* _WORK TO BE COMPLETED_:
Below are records. Transcribe exactly the lines from the one that contains "The image size" through the last line, leaving any pictures out.

Stored items from a collection
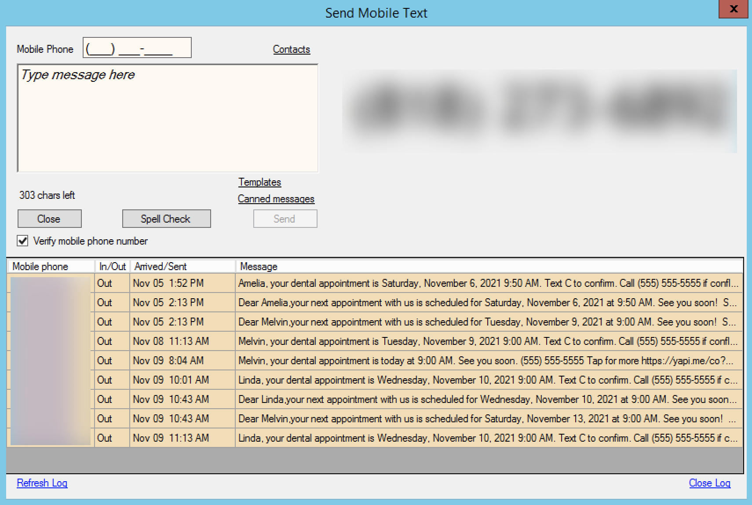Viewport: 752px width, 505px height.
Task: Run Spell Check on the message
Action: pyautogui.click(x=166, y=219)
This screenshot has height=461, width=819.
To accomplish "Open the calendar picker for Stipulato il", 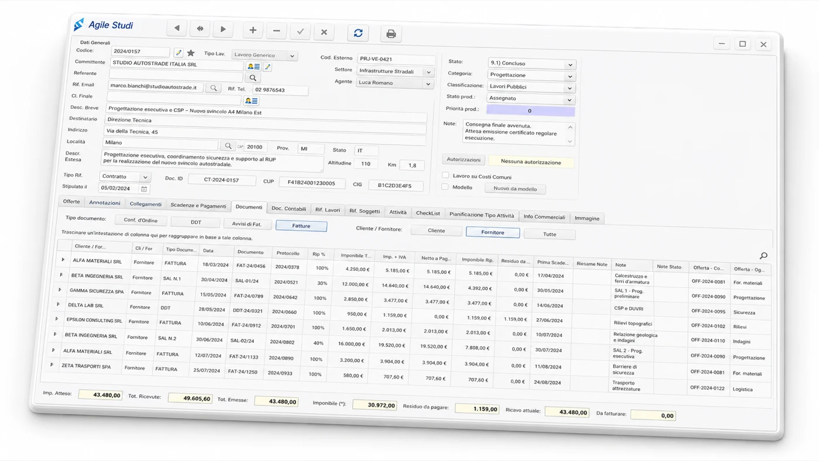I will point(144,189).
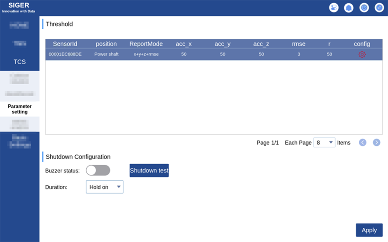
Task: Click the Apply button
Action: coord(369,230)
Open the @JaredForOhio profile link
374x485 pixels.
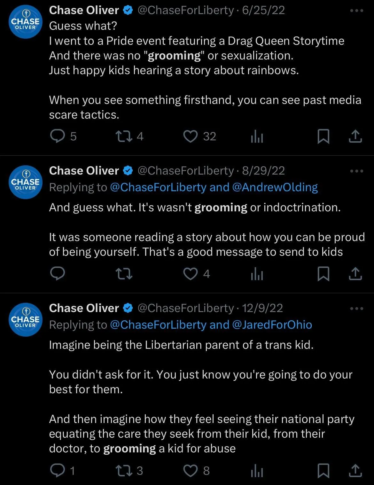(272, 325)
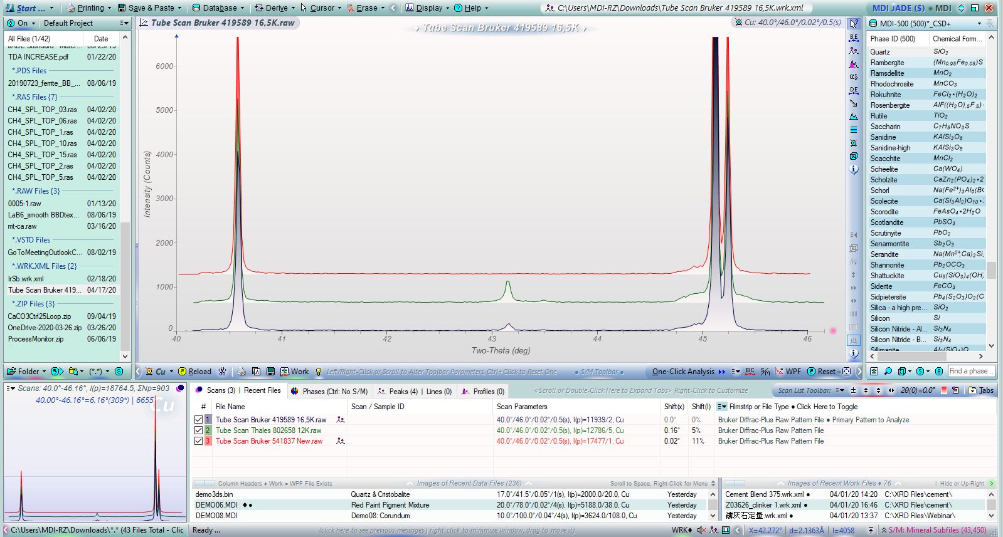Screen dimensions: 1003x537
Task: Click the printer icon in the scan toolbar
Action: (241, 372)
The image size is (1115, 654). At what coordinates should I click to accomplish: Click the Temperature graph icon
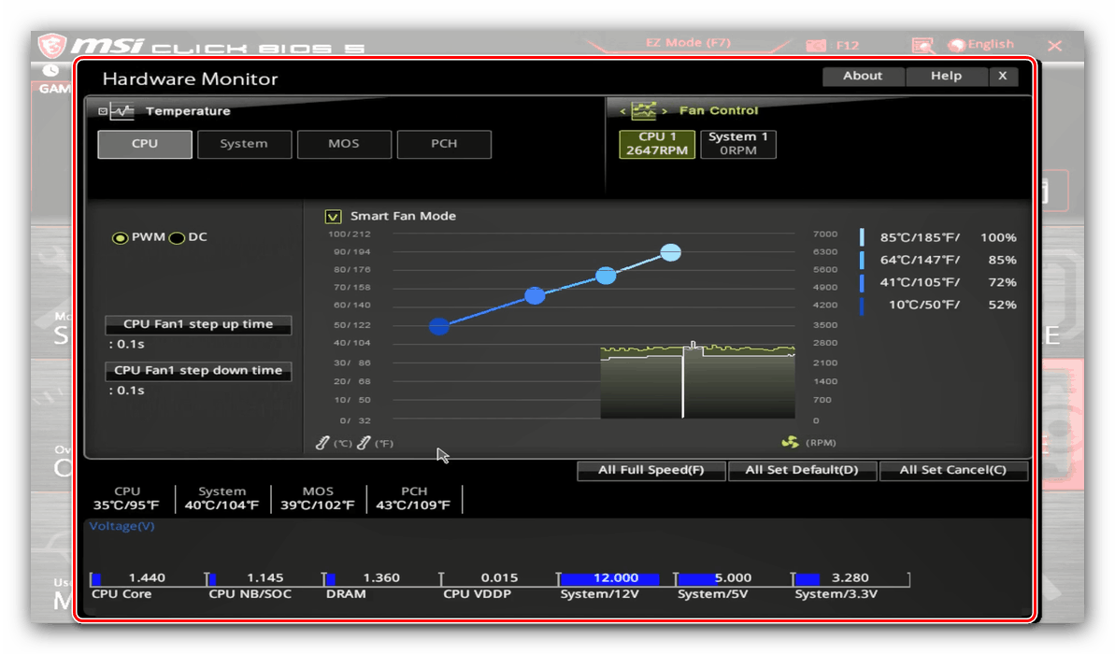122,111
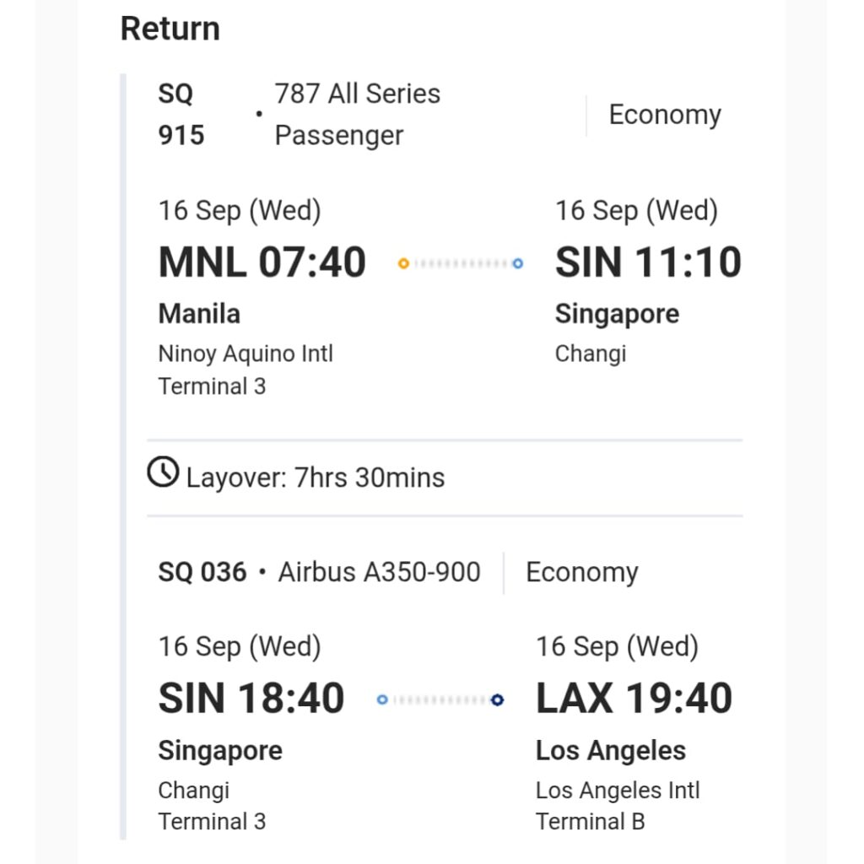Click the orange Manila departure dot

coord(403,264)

* _YOUR RESPONSE_:
The image size is (1115, 654). At what coordinates should I click to accomplish: Click the Temperature graph icon
122,111
Click the orange Manila departure dot

coord(403,264)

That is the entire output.